Cyrus a toujours été sous les projecteurs, depuis qu’elle est apparue dans le drame télévisé de son père Billy Ray, Doc, quand elle avait deux ans. Mais The Toughest Element est le résultat de son recul et de sa découverte de qui elle est – et les chansons qu’elle a écrites pendant cette période semblent attrayantes même si elles creusent des émotions complexes et noueuses.

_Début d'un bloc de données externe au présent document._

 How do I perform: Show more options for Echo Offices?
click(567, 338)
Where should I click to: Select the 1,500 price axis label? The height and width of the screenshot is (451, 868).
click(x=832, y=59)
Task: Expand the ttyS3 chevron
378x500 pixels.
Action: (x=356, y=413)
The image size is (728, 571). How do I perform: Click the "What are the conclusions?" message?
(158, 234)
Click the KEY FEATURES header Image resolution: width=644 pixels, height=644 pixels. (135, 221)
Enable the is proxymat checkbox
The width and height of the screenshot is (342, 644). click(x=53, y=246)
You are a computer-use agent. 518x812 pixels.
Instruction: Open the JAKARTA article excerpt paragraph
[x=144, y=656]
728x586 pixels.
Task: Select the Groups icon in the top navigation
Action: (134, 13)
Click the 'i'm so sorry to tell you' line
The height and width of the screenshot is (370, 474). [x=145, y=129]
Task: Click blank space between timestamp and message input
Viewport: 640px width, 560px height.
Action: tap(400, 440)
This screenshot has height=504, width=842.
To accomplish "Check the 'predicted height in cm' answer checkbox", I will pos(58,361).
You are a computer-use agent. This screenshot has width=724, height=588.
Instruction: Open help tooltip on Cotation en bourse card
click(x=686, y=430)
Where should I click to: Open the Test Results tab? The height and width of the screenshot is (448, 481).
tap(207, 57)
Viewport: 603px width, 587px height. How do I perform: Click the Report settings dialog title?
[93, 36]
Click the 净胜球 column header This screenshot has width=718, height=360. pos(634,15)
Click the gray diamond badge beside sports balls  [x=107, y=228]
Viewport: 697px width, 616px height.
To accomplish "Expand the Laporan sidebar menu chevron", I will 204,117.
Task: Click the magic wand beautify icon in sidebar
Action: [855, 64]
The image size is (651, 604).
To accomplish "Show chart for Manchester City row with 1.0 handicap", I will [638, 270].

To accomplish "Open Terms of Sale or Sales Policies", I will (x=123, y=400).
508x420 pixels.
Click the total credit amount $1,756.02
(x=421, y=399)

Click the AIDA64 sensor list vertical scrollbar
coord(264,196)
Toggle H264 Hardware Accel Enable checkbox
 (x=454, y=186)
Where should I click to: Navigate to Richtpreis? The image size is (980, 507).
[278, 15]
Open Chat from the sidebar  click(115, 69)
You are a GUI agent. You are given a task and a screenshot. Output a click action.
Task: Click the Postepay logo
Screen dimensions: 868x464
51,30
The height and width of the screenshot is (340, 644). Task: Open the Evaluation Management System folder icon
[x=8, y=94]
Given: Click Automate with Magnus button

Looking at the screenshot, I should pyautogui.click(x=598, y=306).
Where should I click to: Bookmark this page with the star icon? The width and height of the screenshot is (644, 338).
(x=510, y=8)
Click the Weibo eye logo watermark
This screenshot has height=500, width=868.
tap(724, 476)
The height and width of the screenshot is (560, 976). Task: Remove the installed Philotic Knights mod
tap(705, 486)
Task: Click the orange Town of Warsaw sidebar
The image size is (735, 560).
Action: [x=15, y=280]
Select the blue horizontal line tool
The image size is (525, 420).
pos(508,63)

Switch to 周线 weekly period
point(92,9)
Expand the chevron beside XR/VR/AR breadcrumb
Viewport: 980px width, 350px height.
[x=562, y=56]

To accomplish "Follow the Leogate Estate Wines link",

Noah Cyrus trouve sa propre voix – Rolling Stone

Take note de l’éditeur  : vous avez peut-être remarqué que nous nous sommes débarrassés des étoiles dans nos avis. Si vous êtes un admirer de musique engagé en 2022, votre viewpoint ne sera pas définie par un nombre aléatoire. Nous vous dirons tout de suite (avec quelques nouveaux labels) quand un nouvel album est un incontournable ou, dans des cas in addition rares, un classique instantané. Après cela, nos critiques vous aideront à vous faire votre propre feeling.